* **ABOUT THIS EXERCISE**
Transcribe, word for word, every line from the one containing "The height and" through the final line of the records, and omit the pictures.

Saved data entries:
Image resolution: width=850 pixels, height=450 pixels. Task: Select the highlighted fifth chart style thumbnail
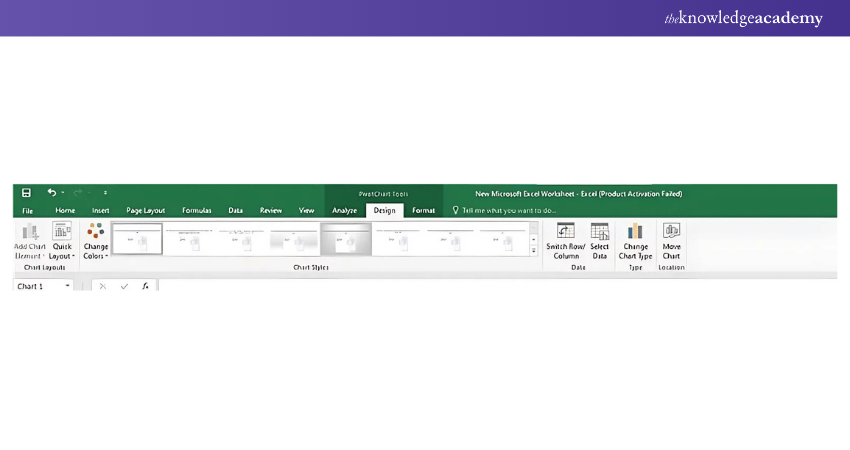click(346, 239)
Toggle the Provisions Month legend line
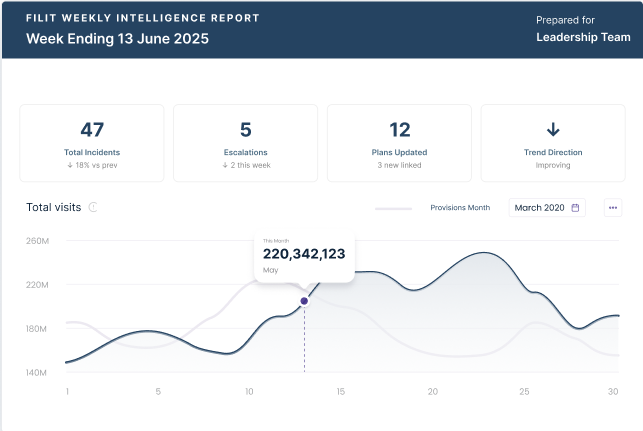Viewport: 643px width, 431px height. coord(393,209)
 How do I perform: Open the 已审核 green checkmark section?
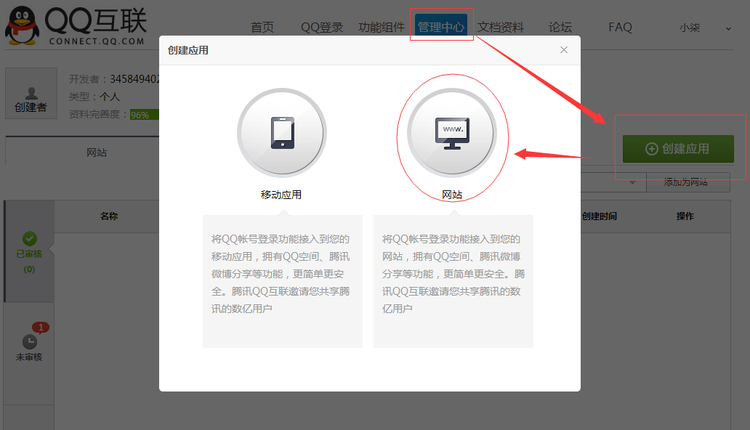tap(29, 247)
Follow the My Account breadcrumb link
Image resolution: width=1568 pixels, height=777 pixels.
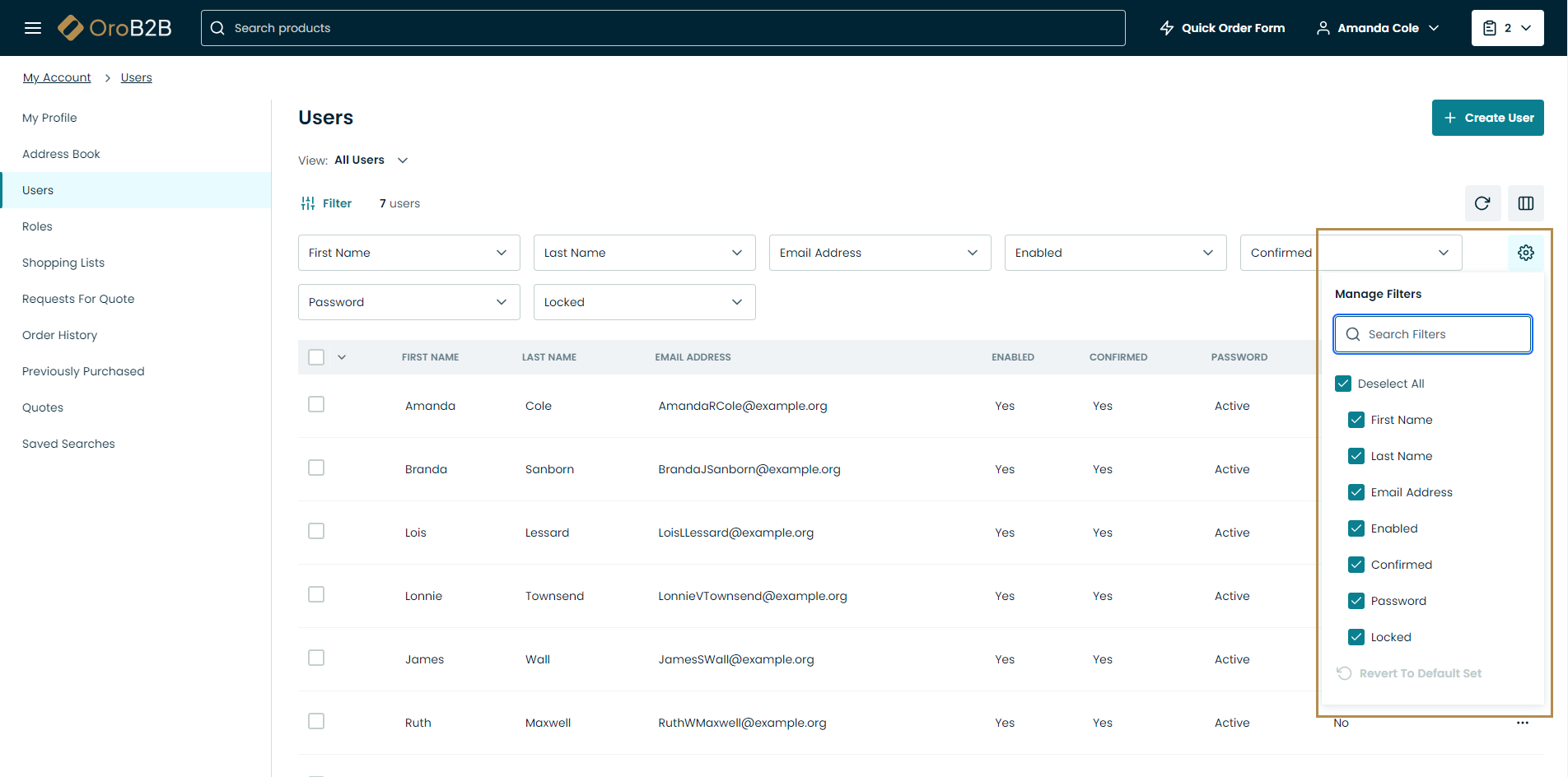[57, 77]
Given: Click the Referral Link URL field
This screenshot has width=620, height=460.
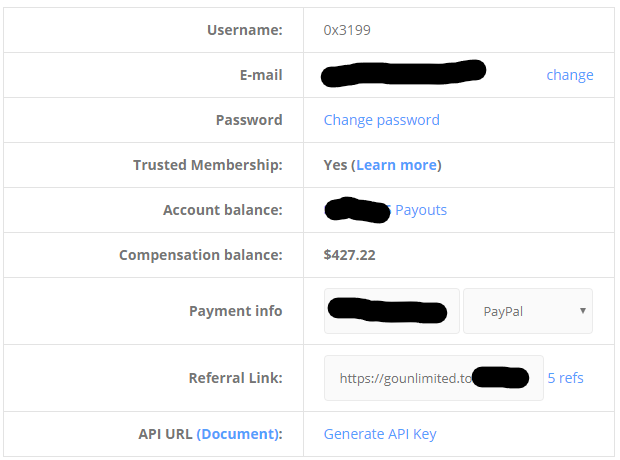Looking at the screenshot, I should pyautogui.click(x=433, y=378).
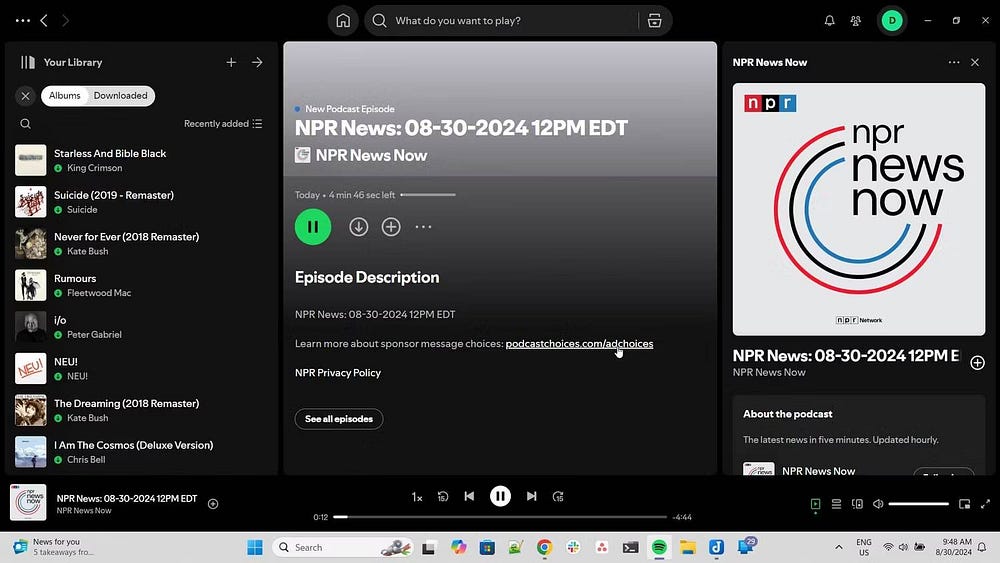This screenshot has height=563, width=1000.
Task: Skip back 15 seconds
Action: [443, 496]
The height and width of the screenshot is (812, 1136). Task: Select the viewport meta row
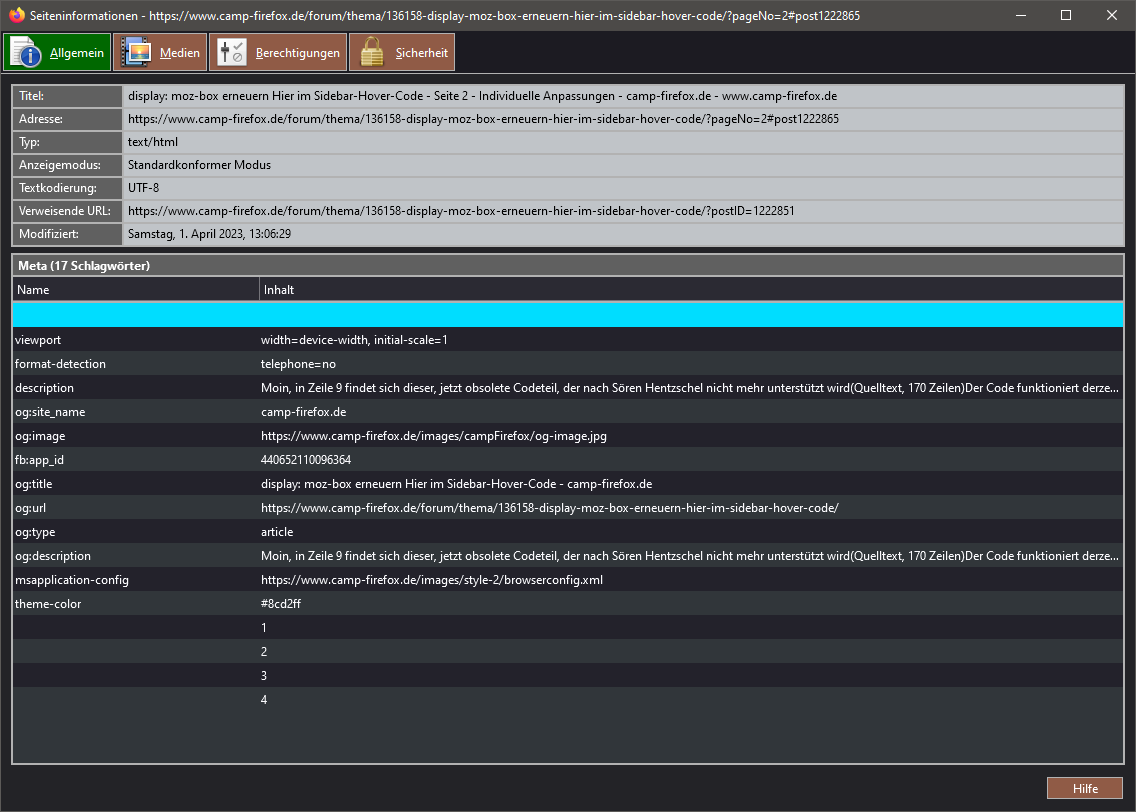coord(567,340)
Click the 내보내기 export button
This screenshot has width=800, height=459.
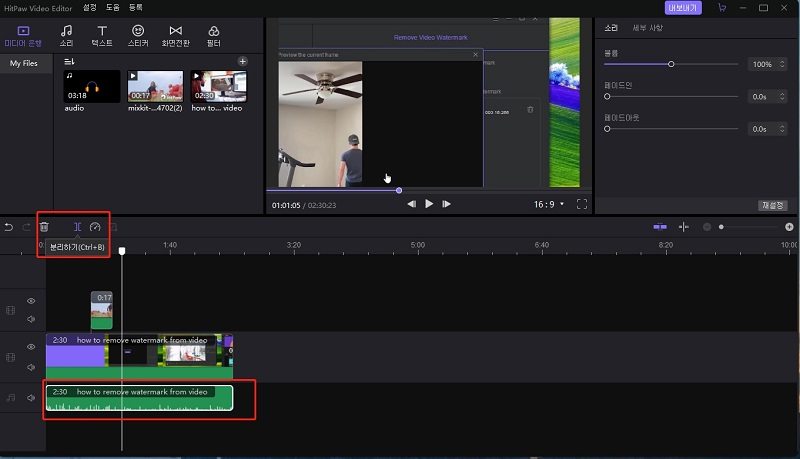coord(682,7)

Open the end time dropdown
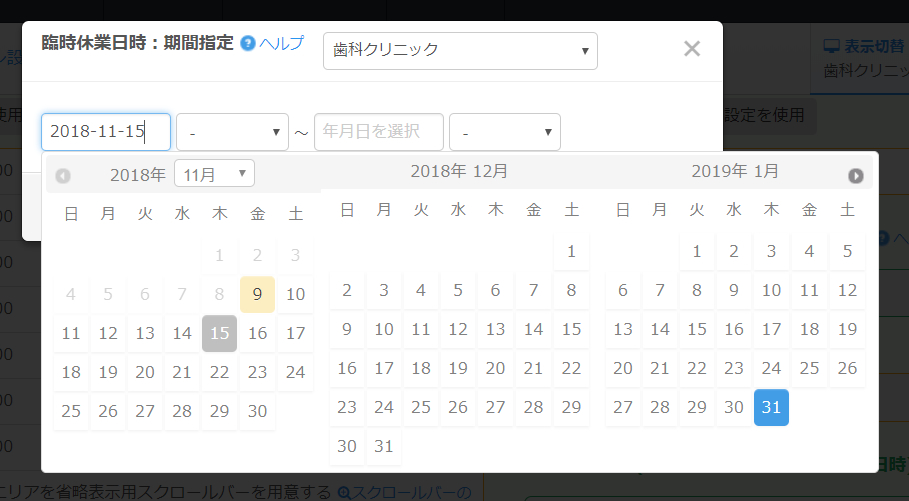coord(504,132)
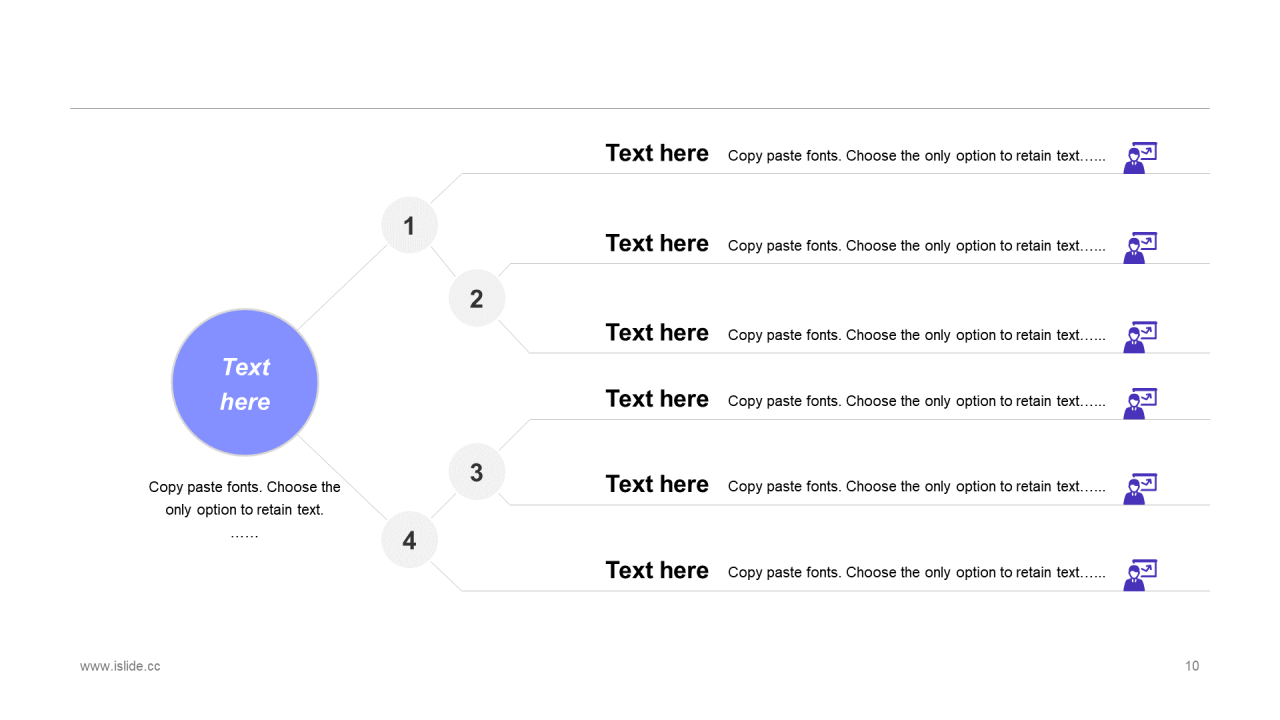Click the purple "Text here" center circle

tap(245, 383)
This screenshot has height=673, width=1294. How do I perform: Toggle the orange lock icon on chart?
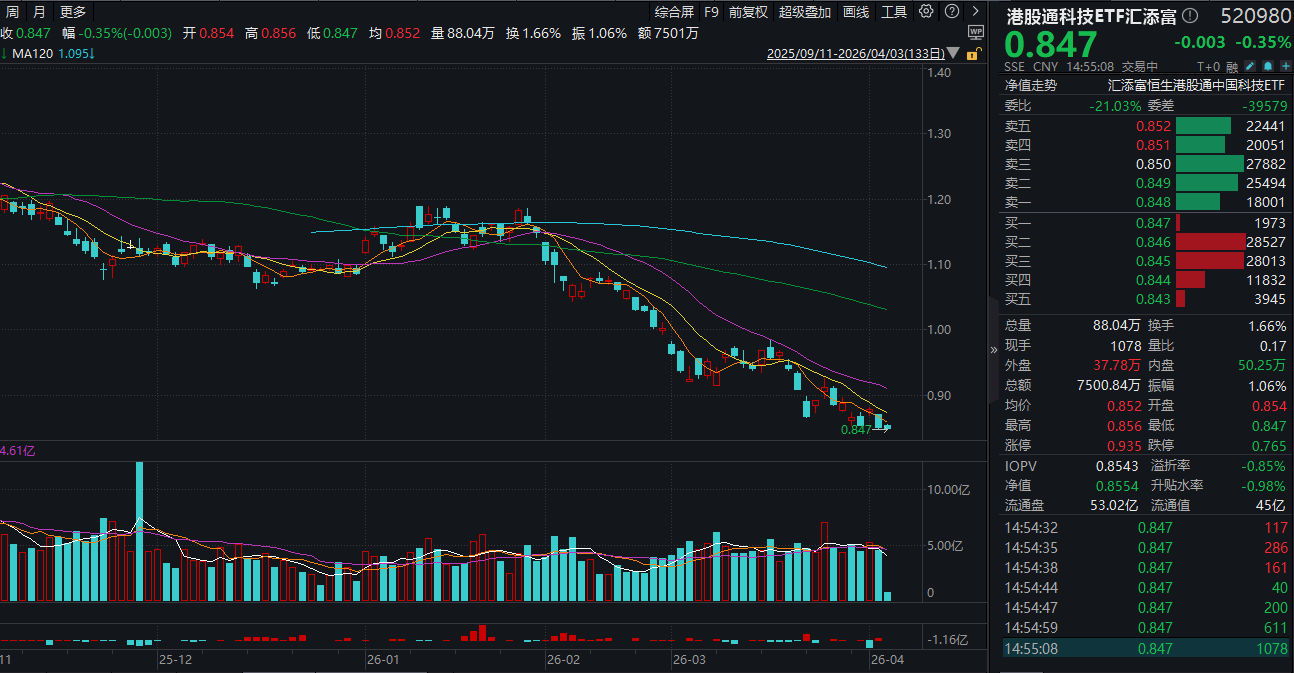click(973, 53)
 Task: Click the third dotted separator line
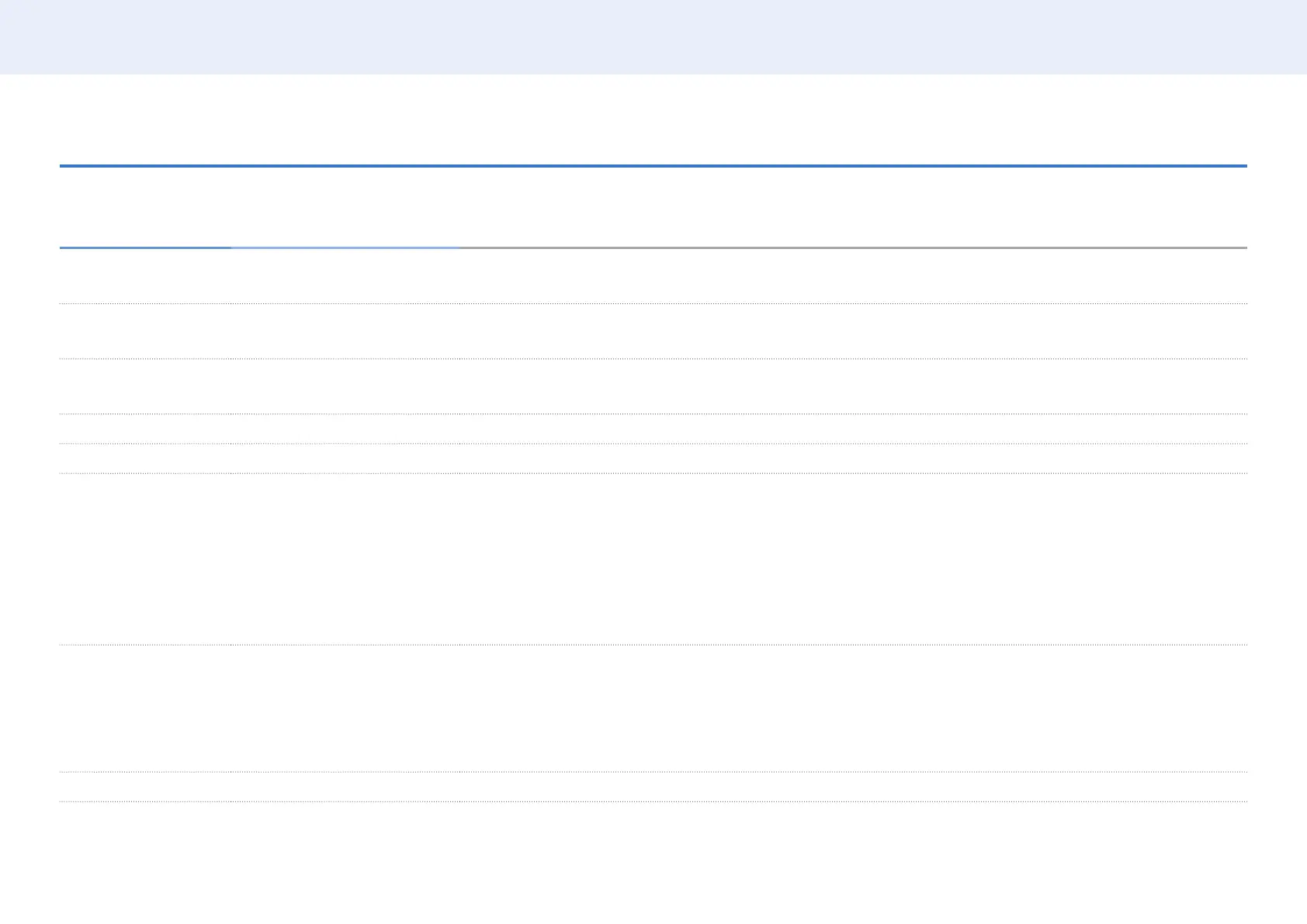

* **ANSWER BOX**
The height and width of the screenshot is (812, 1136). Task: Select the viewport meta row
coord(567,340)
Click the 내보내기 export button
This screenshot has width=800, height=459.
coord(682,7)

Open the end time dropdown
coord(504,132)
Click the purple "Text here" center circle

tap(245, 383)
This screenshot has height=673, width=1294. How do I perform: Toggle the orange lock icon on chart?
click(973, 53)
 Task: Click the third dotted separator line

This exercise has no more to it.